> **Directive**:
Reproduce the material word for word, from its first line through the line that contains "(x=962, y=54)", and output nothing else.

[Records for locating displayed items]
#####
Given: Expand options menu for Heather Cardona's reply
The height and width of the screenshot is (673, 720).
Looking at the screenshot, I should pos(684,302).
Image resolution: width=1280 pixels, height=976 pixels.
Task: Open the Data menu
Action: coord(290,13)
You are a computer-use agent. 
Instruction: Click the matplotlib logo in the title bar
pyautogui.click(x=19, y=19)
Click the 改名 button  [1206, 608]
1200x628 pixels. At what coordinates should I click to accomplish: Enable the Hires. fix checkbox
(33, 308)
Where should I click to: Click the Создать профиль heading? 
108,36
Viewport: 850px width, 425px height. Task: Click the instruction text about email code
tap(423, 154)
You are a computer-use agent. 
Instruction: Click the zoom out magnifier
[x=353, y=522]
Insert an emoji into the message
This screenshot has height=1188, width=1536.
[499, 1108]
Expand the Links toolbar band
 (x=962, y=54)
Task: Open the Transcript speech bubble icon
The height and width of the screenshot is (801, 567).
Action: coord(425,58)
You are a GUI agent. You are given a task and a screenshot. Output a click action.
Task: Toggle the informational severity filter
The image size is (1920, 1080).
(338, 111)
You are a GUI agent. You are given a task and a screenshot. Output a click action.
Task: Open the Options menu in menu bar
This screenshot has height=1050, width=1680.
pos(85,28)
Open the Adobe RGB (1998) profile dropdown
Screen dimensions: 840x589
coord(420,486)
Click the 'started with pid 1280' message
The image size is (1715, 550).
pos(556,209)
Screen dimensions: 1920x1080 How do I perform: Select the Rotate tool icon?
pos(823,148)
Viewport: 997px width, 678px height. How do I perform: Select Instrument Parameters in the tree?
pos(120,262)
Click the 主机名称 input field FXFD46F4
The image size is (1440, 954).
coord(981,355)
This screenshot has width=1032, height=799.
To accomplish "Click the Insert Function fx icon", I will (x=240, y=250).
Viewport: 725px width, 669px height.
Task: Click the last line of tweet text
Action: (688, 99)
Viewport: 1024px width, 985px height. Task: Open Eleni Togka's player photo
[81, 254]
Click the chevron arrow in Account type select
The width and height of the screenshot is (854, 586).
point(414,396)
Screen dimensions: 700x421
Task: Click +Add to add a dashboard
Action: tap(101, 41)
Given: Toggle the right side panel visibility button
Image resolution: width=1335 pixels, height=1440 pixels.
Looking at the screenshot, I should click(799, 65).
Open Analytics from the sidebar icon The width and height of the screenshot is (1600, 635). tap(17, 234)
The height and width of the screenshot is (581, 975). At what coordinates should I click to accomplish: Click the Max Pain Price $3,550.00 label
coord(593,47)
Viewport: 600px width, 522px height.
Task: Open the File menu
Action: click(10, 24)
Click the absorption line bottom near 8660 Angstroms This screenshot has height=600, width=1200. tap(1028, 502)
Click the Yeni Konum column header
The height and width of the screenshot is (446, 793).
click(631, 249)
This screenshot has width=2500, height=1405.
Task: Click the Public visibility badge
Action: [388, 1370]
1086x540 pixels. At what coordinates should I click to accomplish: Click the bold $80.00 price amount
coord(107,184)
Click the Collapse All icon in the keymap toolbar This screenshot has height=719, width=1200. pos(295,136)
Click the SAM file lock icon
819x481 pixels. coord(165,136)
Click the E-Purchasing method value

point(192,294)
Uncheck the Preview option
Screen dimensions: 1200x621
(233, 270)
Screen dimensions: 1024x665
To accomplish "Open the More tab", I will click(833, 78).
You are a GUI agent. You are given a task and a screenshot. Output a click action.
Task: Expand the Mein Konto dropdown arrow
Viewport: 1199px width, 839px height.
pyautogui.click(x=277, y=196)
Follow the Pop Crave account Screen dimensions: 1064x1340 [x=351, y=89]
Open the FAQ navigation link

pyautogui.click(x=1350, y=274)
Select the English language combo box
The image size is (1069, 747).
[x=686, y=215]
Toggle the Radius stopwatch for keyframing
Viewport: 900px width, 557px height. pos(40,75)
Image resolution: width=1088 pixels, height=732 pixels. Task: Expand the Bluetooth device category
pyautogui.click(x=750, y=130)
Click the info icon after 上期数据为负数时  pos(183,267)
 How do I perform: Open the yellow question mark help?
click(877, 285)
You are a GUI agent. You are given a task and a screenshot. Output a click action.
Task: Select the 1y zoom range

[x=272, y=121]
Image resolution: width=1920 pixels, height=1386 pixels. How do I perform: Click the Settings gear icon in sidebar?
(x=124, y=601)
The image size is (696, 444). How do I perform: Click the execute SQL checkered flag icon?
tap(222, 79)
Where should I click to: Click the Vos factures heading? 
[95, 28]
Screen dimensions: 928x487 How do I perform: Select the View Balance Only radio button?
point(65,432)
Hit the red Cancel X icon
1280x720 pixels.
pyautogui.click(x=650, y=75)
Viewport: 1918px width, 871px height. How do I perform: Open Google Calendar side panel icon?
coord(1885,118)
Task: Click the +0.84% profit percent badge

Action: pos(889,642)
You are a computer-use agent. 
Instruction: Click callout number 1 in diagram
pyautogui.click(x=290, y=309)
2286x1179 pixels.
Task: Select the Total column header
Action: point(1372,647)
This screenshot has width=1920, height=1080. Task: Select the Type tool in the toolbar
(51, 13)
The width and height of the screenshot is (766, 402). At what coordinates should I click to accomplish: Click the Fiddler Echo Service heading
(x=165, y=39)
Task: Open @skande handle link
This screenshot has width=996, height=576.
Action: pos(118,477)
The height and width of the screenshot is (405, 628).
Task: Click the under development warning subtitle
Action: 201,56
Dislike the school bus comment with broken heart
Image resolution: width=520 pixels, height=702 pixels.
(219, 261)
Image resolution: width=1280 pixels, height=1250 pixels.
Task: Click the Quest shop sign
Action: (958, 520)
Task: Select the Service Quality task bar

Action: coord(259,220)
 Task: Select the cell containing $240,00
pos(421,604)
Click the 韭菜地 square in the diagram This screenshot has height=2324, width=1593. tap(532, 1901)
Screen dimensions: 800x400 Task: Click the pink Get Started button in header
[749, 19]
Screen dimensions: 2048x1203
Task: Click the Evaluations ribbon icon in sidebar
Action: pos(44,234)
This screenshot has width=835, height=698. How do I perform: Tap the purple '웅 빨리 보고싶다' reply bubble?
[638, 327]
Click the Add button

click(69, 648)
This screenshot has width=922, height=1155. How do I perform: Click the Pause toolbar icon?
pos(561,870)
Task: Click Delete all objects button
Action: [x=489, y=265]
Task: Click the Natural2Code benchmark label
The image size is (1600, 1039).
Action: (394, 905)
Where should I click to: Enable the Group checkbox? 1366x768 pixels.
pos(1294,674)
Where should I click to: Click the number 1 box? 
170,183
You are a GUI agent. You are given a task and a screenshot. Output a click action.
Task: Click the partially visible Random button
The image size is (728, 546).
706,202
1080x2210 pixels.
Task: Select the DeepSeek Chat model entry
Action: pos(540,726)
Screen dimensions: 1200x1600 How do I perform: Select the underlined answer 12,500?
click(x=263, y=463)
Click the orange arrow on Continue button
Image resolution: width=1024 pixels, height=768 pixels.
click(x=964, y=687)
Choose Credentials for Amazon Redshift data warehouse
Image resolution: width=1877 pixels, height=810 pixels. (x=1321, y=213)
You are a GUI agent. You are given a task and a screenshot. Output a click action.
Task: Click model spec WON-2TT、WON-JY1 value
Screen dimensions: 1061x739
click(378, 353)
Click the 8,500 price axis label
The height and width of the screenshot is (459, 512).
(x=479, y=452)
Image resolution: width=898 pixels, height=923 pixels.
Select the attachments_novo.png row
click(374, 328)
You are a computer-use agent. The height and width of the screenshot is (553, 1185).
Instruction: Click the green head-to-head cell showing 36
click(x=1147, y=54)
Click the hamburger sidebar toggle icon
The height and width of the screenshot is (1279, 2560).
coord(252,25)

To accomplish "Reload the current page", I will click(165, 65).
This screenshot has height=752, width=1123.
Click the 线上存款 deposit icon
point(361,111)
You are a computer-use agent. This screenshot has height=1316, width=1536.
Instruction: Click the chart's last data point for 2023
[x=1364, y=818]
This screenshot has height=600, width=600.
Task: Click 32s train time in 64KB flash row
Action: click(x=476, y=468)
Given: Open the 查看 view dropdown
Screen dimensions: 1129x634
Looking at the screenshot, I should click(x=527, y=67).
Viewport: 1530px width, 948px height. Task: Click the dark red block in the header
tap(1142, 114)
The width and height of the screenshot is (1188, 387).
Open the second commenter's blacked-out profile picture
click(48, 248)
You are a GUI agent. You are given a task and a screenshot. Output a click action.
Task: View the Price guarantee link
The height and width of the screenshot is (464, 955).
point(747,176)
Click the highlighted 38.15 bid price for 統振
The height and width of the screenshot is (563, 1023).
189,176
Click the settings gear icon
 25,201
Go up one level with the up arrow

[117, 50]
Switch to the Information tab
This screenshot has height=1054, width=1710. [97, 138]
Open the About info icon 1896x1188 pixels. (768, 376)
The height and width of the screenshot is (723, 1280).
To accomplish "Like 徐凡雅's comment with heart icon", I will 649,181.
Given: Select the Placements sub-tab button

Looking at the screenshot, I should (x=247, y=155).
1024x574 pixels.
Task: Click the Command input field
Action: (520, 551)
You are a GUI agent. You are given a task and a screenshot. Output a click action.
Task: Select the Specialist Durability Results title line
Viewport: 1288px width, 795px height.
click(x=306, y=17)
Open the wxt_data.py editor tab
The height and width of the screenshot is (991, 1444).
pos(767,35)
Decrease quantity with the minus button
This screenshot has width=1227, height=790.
#####
> **Answer below**:
Given: Expand options menu for Heather Cardona's reply
The height and width of the screenshot is (673, 720).
Looking at the screenshot, I should pos(684,302).
Image resolution: width=1280 pixels, height=976 pixels.
Task: Open the Data menu
Action: coord(290,13)
You are a computer-use agent. 
Instruction: Click the matplotlib logo in the title bar
pyautogui.click(x=19, y=19)
Click the 改名 button  [1206, 608]
1200x628 pixels. At what coordinates should I click to accomplish: Enable the Hires. fix checkbox
(33, 308)
Where should I click to: Click the Создать профиль heading? 
108,36
Viewport: 850px width, 425px height. Task: Click the instruction text about email code
tap(423, 154)
You are a computer-use agent. 
Instruction: Click the zoom out magnifier
[x=353, y=522]
Insert an emoji into the message
This screenshot has height=1188, width=1536.
[499, 1108]
Expand the Links toolbar band
 (x=962, y=54)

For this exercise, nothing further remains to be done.